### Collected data
━━━━━━━━━━━━━━━━━━━━

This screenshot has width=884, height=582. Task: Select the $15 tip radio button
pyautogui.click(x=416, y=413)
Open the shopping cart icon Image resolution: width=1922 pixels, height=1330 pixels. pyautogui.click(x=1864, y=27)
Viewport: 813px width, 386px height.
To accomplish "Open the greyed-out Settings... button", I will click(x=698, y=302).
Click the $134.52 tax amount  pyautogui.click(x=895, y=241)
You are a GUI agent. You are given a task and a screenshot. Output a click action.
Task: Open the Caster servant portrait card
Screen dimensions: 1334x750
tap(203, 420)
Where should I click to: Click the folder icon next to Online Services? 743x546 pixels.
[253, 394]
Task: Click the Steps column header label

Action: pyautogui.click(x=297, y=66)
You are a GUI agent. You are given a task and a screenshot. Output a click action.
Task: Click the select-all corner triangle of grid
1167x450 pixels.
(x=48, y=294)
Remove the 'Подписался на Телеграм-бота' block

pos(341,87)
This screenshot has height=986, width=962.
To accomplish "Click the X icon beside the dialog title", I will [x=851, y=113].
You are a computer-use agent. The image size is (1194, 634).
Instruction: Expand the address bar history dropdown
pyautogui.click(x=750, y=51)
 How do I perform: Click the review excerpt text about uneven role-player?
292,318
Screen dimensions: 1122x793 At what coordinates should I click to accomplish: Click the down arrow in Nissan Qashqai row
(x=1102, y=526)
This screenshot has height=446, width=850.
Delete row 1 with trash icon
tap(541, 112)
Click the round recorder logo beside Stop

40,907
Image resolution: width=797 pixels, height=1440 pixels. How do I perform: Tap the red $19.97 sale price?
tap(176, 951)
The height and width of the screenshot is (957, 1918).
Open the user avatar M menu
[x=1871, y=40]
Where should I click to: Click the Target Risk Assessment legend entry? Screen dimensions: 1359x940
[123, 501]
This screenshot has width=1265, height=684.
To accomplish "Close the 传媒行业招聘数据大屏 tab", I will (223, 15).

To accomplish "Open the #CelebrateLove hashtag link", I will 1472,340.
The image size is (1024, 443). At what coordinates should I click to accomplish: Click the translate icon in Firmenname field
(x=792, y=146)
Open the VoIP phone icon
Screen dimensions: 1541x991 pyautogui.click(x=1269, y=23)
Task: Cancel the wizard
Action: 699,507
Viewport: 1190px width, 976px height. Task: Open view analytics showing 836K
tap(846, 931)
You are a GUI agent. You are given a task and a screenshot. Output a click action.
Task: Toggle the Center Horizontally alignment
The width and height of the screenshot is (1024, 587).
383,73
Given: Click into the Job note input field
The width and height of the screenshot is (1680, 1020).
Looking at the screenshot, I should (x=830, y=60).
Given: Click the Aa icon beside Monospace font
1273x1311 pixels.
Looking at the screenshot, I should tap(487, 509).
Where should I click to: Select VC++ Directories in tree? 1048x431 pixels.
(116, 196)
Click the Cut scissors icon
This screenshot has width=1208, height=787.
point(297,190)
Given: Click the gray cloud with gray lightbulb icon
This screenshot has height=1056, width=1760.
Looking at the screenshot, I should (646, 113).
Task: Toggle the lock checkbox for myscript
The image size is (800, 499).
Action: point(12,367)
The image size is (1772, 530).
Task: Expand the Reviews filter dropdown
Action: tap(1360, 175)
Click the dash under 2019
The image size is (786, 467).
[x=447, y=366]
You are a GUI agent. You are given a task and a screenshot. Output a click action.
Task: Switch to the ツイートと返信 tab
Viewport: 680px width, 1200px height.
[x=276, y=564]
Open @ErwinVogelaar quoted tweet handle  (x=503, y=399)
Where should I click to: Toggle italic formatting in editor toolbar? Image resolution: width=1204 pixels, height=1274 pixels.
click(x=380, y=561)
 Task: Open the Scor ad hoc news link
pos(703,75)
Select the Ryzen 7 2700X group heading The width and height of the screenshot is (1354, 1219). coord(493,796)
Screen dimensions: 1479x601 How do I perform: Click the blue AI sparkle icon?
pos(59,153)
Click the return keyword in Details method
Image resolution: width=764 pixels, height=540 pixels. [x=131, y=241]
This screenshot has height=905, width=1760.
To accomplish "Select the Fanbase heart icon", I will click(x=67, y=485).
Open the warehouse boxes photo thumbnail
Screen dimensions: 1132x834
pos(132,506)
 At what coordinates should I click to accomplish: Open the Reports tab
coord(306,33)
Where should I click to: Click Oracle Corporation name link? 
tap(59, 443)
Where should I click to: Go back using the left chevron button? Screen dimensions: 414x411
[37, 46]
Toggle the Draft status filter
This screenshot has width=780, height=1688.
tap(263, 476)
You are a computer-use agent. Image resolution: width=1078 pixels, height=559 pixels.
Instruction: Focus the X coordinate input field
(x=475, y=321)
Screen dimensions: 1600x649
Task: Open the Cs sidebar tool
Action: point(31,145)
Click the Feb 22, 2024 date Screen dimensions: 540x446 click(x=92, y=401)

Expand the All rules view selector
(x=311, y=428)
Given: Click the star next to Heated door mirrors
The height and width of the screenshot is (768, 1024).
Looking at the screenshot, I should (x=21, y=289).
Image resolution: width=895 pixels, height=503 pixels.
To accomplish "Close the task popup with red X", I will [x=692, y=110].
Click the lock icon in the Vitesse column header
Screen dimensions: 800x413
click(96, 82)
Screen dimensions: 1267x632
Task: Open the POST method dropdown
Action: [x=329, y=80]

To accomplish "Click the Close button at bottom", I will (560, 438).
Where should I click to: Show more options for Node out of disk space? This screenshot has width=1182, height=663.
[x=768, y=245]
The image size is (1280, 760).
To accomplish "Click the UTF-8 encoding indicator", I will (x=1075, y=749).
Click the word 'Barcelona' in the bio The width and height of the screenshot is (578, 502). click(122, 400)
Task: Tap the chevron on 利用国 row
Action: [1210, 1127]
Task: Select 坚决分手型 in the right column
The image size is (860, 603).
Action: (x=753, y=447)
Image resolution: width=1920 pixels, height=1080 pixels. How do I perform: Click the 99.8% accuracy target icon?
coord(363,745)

━━━━━━━━━━━━━━━━━━━━

### BRIEF
Return all lines of the data in which the string "computer" appears.

### YOUR SOLUTION
You are a computer-use agent. The image size is (1194, 634).
You are a computer-use agent. Image resolution: width=1078 pixels, height=559 pixels.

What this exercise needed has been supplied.